Comissão define estratégia para retomar obra do Fórum
PUBLICAÇÃO
segunda-feira, 16 de julho de 2001
Israel Reinstein De Curitiba 
A comissão que discute o destino da obra inacabada do Fórum de Curitiba se reúne nos próximos dias e vai definir as estratégias para retomar a construção abandonada há 10 anos. O imóvel, embargado judicialmente, já tem interessados. A comissão consultou sete empresas e o Sindicato da Indústria da Construção Civil do Paraná (Sinduscon-PR) para saber se aceitariam reiniciar a obra. Apenas uma recusou o convite.
A carta convite encaminhada pela comissão, por meio da Secretaria de Obras Públicos do Estado, foi aceita pelas empresas curitibanas DM Construções, Irmãos Thá, Berman Construções e Dora Construções Civil, além das construtoras Pavibras (de Londrina) e Sial (Cascavel). Além disso, o Sinduscon se dispôs a encaminhar informações aos seus associados. A empresa que recusou o convite não teve o nome divulgado.

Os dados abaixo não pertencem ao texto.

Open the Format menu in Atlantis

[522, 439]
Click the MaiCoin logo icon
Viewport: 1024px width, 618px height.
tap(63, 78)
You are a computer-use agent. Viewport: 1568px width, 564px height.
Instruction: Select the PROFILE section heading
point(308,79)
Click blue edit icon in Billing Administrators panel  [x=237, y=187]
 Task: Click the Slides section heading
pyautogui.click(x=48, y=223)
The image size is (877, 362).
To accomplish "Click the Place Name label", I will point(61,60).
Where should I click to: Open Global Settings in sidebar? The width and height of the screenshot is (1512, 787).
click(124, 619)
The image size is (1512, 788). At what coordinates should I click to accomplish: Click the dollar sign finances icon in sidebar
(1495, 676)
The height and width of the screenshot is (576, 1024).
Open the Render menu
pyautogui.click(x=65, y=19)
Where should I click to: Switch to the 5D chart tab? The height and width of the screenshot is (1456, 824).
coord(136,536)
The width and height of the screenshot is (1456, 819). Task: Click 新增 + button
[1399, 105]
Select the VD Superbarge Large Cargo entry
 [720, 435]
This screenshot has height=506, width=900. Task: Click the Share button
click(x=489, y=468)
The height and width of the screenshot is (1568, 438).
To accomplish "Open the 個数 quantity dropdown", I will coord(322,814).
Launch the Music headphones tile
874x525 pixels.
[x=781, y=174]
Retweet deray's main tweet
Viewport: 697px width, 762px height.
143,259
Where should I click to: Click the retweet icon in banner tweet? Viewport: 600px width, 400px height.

O convite mantém a proposta de reaproveitamento do imóvel inacabado. No projeto original, o prédio teria redução de 12 para oito andares. Com isso, a área construída diminuiria de 39 mil metros quadrados para 14,3 mil metros. Além disso, a proposta estabelece a construção de outros dois prédios, atrás do Palácio Iguaçu.
O grande entrave está na Justiça, onde tramitam duas ações contra a construção. Um dos processos que inviabilizam a continuidade dos trabalhos é da Construtora Coteli, que executou parte das obras. A ação tramita em primeira instância na 2ª Vara da Fazenda Pública, aguardando sentença desde abril do ano passado, quando houve o último despacho.
O primeiro processo da Coteli foi iniciado em 1991, quando a construtora entrou com medida cautelar para que o prédio fosse periciado. No ano seguinte, ela reivindicou indenização do Estado por trabalhos executados e não pagos. No entanto, o governo se recusou a pagar alegando que as obras foram malfeitas.